Radiation, despite being a natural phenomenon, is widely regarded as dangerous to the human population and the environment in general. Radiation sources can be natural, e.g. due to the local geology, building material used in the construction of housing or cosmic radiation, or artificial like the radiation generated by nuclear power plants or employed in medical procedures. A threat from radiation can be classified twofold - the direct physical harm due to over-exposure to ionising radiation and the detrimental health effect due to stress of being in an unknown radiation environment. Related to the latter, it is worth mentioning the latent threat posed by criminal activity, e.g. dirty bombs or orphaned radioactive materials.

In all these cases, a rapid and reliable location and identification of the radiation sources and an evaluation of the radiation field and its associated risks can greatly help to mitigate the aforementioned detrimental effect, either by providing correct information of by guiding the emergency and post-emergency response to a radiation threat. A case in point for the latter would be the evaluation of remediation efforts in Japan in the aftermath of the Fukushima accident.

The proposed sensor will provide a compact, low-power system to be employed on the ground. It will be easily transportable, e.g. in a backpack and assess the isotopic composition and directionality of a radiation field directly and in real time. More basic systems are already in use in backpacks, car-borne surveys or lightweight drones, but crucially lack the directional sensitivity the proposed technology adds.

The proposed aims are achieved by a combination of a high-density inorganic scintillation crystals frequently used in medical imaging, combined with a compact, highly segmented photon sensor system based on silicon which only recently became technologically mature enough to be considered for these applications.

The proposal aims at developing a demonstrator of an affordable gamma-radiation sensor system with directional sensitivity. Such a system can be invaluable in the assessment of a three dimensional radiation field in the environment, the aftermath of nuclear accidents, the assessment of nuclear installation, nuclear decommissioning, nuclear threat protection and potentially medical imaging applications.

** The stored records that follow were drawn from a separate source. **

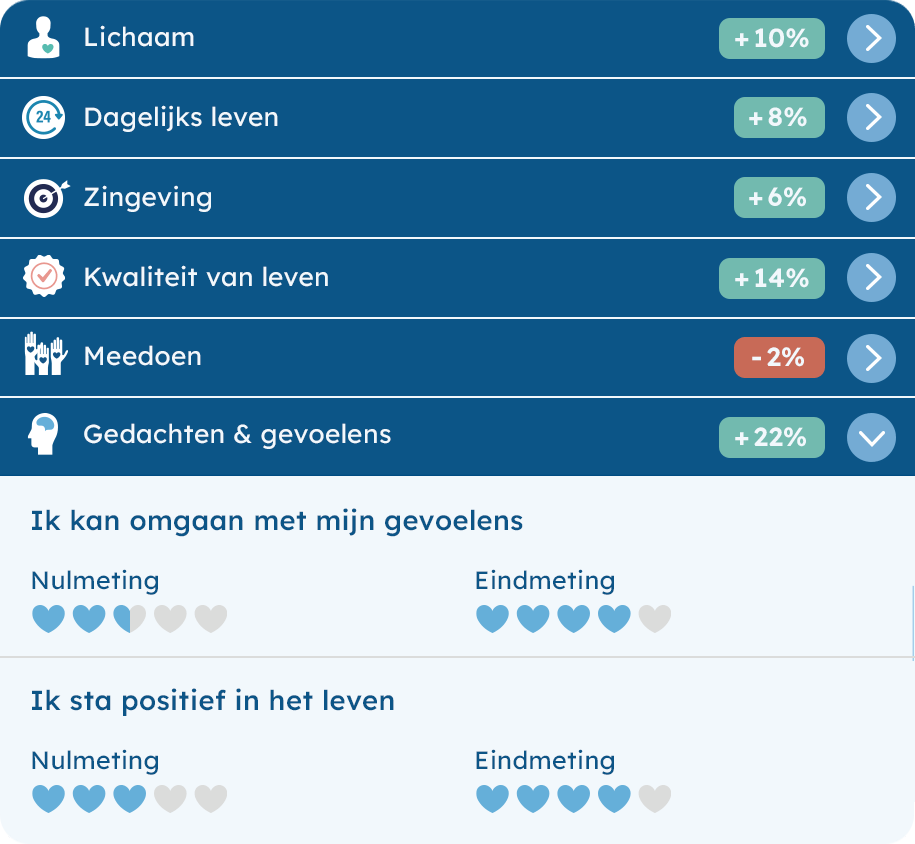Click the +10% Lichaam score badge

pos(771,39)
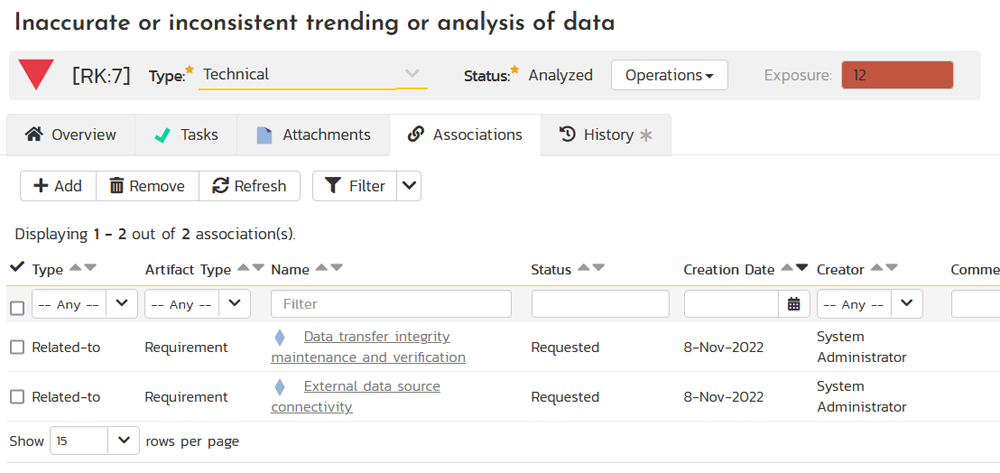Tick the External data source row checkbox
Viewport: 1000px width, 473px height.
[x=17, y=397]
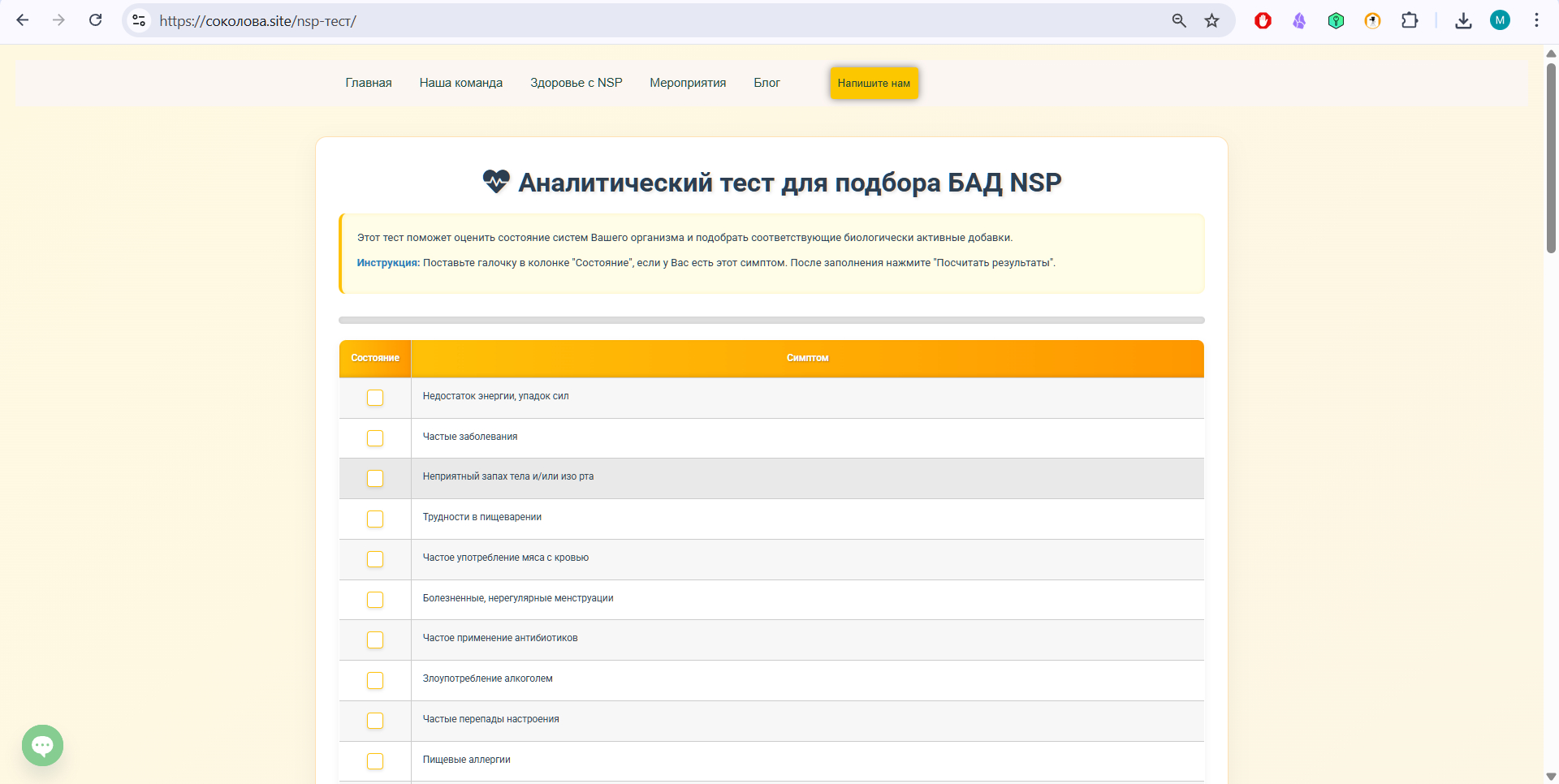The image size is (1559, 784).
Task: Check the "Недостаток энергии, упадок сил" checkbox
Action: (374, 398)
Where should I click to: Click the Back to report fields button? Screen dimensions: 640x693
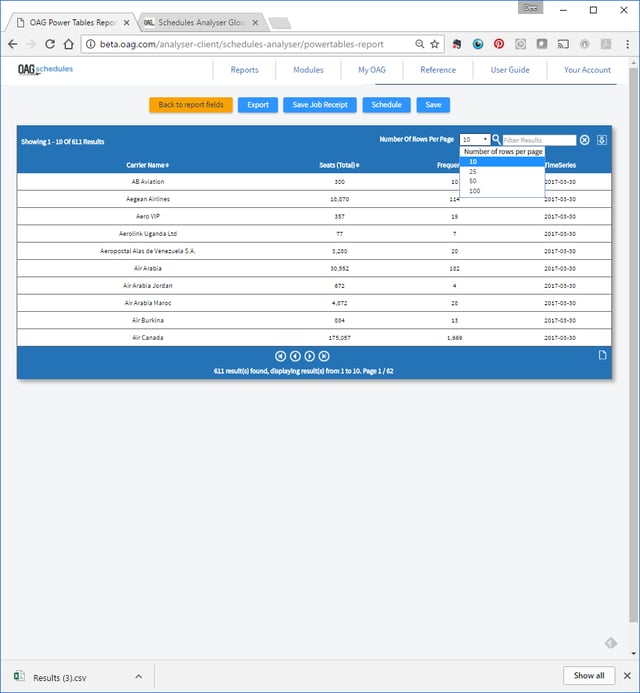click(x=190, y=105)
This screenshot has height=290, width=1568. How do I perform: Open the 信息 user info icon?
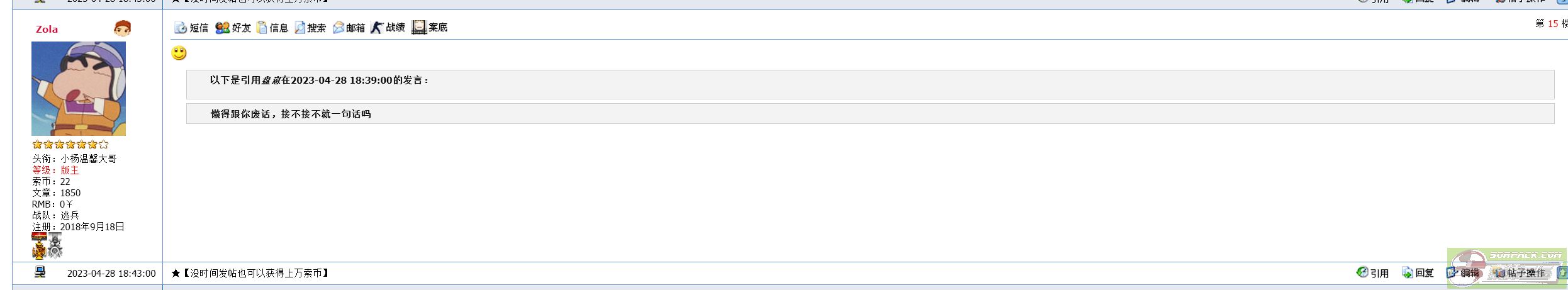point(262,28)
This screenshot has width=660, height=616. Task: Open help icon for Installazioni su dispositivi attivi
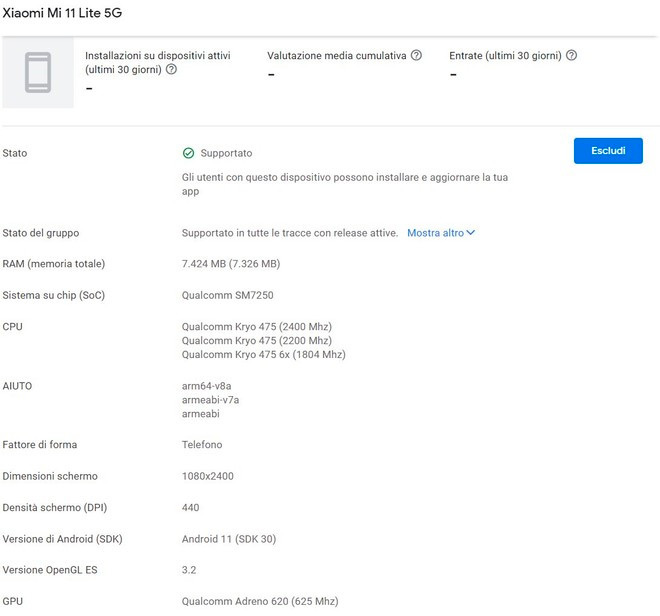click(x=171, y=70)
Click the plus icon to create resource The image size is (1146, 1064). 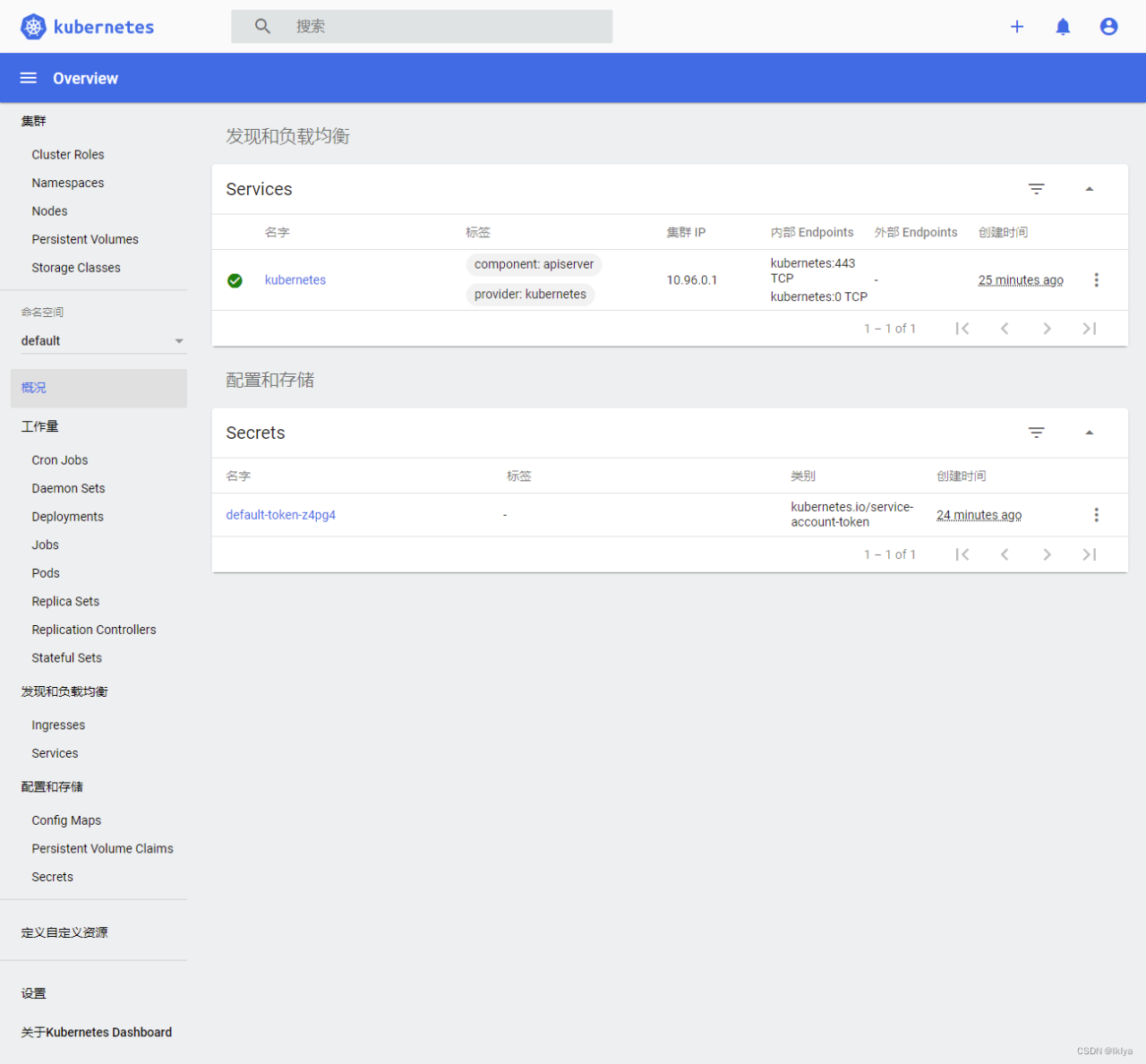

As such, the beneficiaries from this research are potentially widespread - from the UK nuclear industry and the UK nuclear decomissioning authority to a much wider use across the nuclear industry, including a significant number of ODA countries with nuclear installation or Uranium mining. Furthermore, as the proponents own experience has shown, it will be highly beneficial in the assessment of environmental impact from planned or accidental releases of radiation into the environment and the assessment and validation of remediation efforts. The compact size, projected low power consumption, directional capability with spectroscopic information will make it an ideal tool to replace common ground based systems.

The proposed technology is easily adaptable to the location and identification of orphan radioactive sources or the detection and location of special nuclear materials and hence has potential applications in nuclear threat detection or monitoring illegal proliferation.

Last not least it should be noted that the proposed technology can equally enhance medical imaging modalities like PET and SPECT by improving the location information on the detector gamma ray emitted by a radiotracer.

This proposal only aims at developing a demonstrator to prove the technology and its use using established controlled standards. It will form the basis of future development in close collaboration with the sensor industry and governmental, academic and industrial stakeholders, with whom preliminary contacts are already established.